■ EXERCISE TASK
In the listing below, change "Click" to "Select" wherever it appears, leaving everything else unchanged. Omit the pictures from your answer.

■ Interface element records
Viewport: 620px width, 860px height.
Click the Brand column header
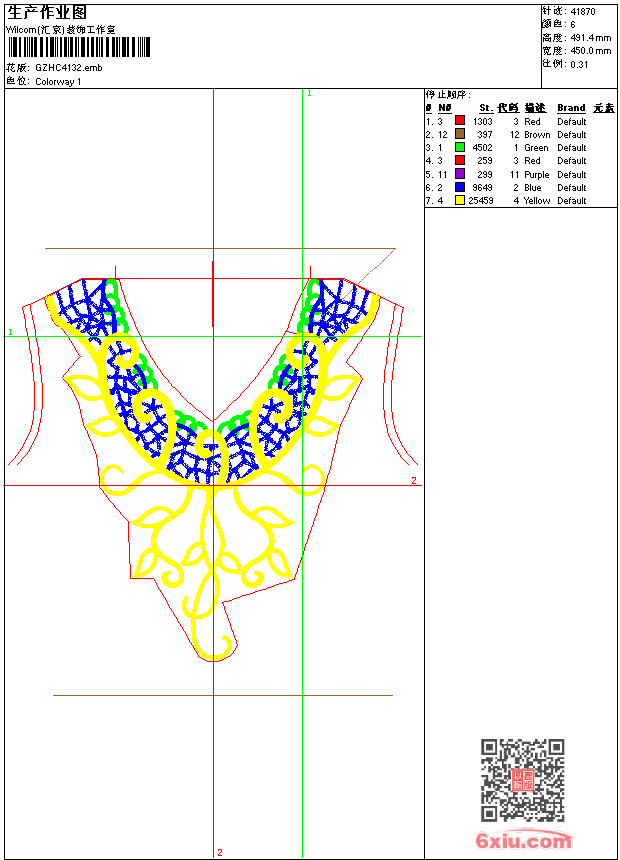571,108
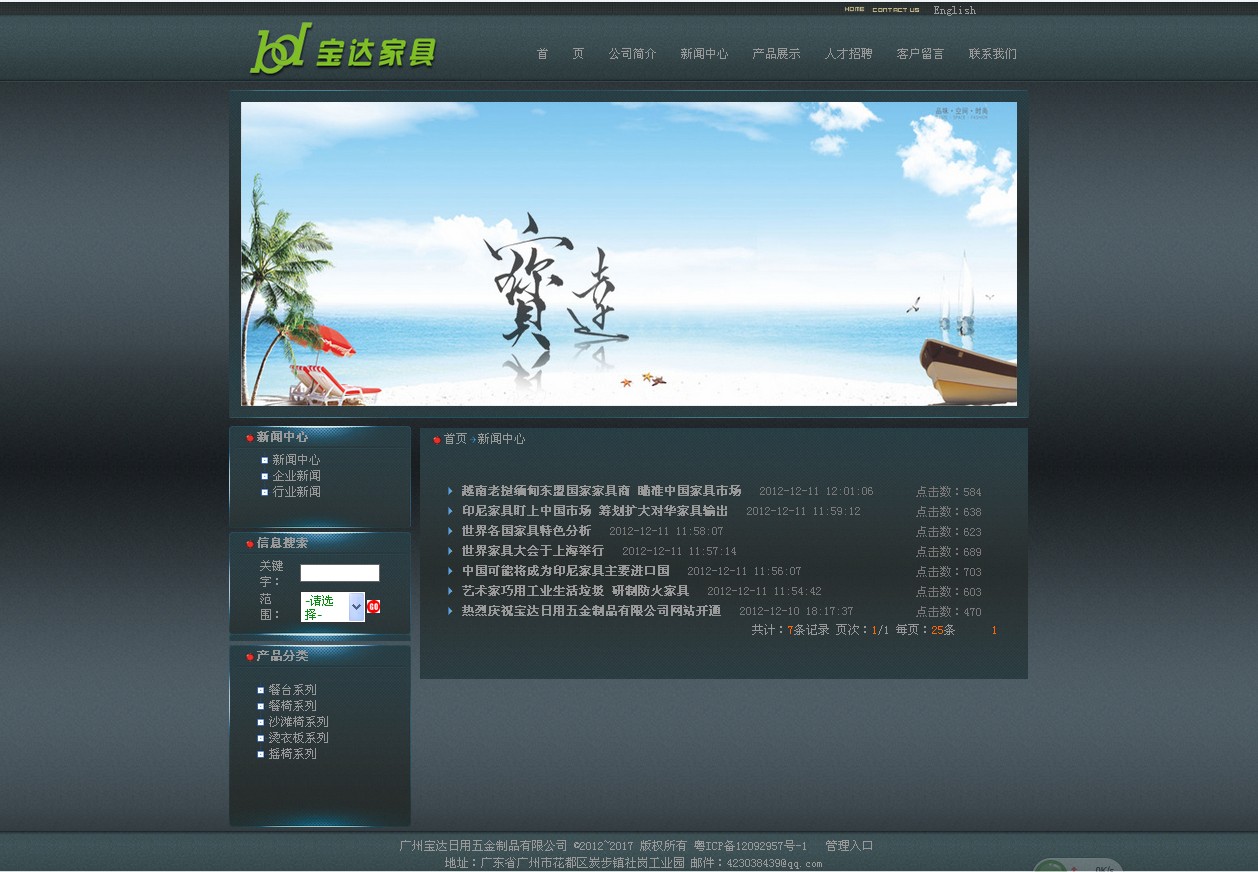The height and width of the screenshot is (872, 1258).
Task: Open the 范围 search scope dropdown
Action: coord(332,606)
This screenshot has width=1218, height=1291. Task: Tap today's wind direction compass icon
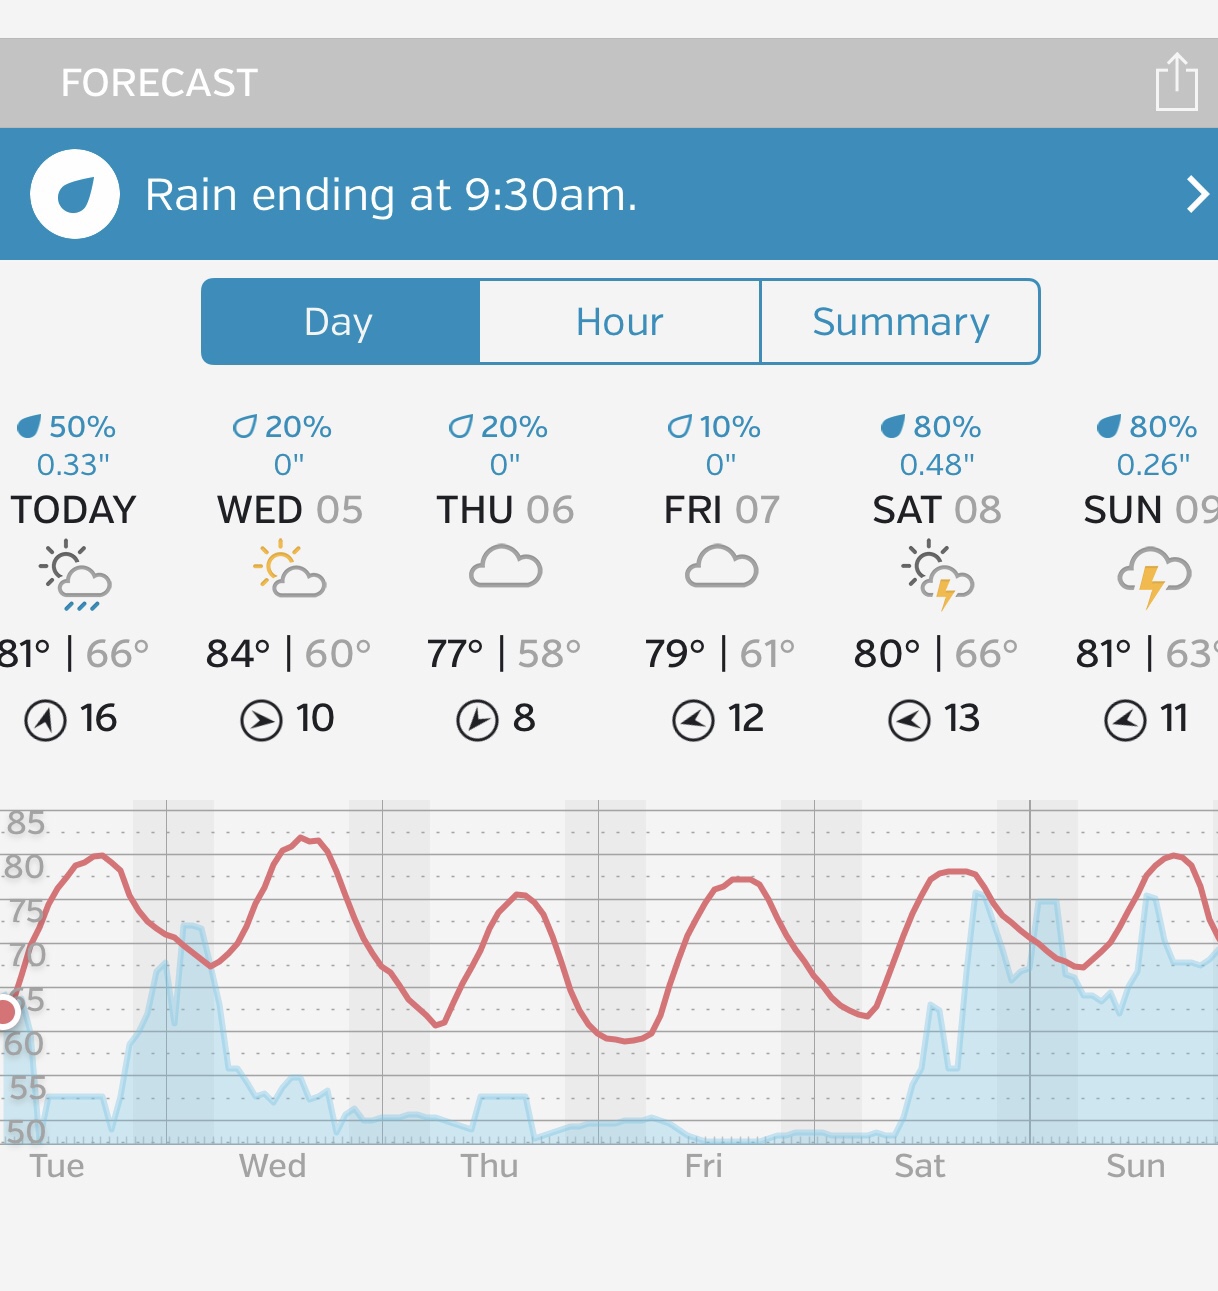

■ TASK ANSWER
Viewport: 620px width, 860px height.
Select the Brand column header
571,108
The height and width of the screenshot is (872, 1258).
Task: Open the 范围 search scope dropdown
Action: coord(332,606)
This screenshot has width=1218, height=1291. Task: Tap today's wind direction compass icon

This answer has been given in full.